Wat is een koolboom?
Ondanks zijn naam is een koolboom geen boom die koolten wordt verkocht in de plaatselijke supermarkt. Dit is eigenlijk een veel voorkomende naam voor verschillende bomen. Een van de meest erkende is cordyline australis , een palmachtige boom afkomstig uit Nieuw-Zeeland. De Andira Inermis is een andere soort die bij deze naam bekend staat die groeit in Mexico, Midden -Amerika en Zuid -Amerika, terwijl de zwarte koolboom, melanodendron integrifolium , en endemisch is, of uitsluitend wordt gevonden op het Zuid -Atlantische eiland van St. Helena. De boom kan een hoogte van 39 voet (12 m) tot 65 voet (20 m) bereiken met een kale romp en takken nabij de bovenkant. De bladeren zijn lang en mesachtig en verschijnen in clusters op de takken.

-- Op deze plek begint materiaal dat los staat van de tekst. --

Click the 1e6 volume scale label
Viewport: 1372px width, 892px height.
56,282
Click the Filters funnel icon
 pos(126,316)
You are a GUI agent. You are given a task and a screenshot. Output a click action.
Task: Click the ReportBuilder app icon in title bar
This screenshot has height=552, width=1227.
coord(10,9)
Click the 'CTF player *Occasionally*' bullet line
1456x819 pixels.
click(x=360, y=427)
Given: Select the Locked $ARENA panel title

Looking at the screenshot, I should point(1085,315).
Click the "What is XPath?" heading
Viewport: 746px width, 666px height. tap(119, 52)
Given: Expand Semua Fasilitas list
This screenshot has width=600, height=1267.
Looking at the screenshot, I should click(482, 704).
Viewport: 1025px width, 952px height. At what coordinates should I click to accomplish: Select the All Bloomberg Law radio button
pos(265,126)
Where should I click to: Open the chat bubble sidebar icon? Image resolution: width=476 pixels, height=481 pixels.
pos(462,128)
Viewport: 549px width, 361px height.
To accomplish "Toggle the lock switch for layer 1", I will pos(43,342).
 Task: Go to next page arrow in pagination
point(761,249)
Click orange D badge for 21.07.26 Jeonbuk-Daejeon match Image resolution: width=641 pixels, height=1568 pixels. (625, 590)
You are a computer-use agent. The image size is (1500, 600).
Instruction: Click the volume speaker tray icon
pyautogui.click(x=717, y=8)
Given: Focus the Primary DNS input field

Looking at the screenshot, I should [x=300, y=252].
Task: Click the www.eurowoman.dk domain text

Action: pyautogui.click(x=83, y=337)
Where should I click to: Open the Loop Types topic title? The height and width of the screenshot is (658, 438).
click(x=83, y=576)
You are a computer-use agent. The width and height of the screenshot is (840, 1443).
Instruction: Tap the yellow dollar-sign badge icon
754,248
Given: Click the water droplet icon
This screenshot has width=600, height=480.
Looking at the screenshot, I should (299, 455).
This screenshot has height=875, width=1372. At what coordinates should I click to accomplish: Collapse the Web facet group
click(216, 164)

In het voorjaar zal de boom bloeien met geurige witte, rode of gele bloemen.
De Maoris, een inheemse volksgroep uit Nieuw -Zeeland, gebruikte de boom voor vezels en medicijnen en weven de takken in manden, touw en sandalen. Vroege Europese kolonisten maakten bier van de wortels en aten de binnenbladeren en stelen rauw of gekookt als groente. Zij zijn degenen die de droogtebestendige boom een koolcentraller begonnen te noemen. De kofferbak was zo brandwerend dat de kolonisten zijn hout gebruikten om hun schoorstenen te bouwen. Deze koolboom is met succes getransplanteerd in de VS, Europa en Groot -Brittannië, waar deze de Torquay Palm wordt genoemd.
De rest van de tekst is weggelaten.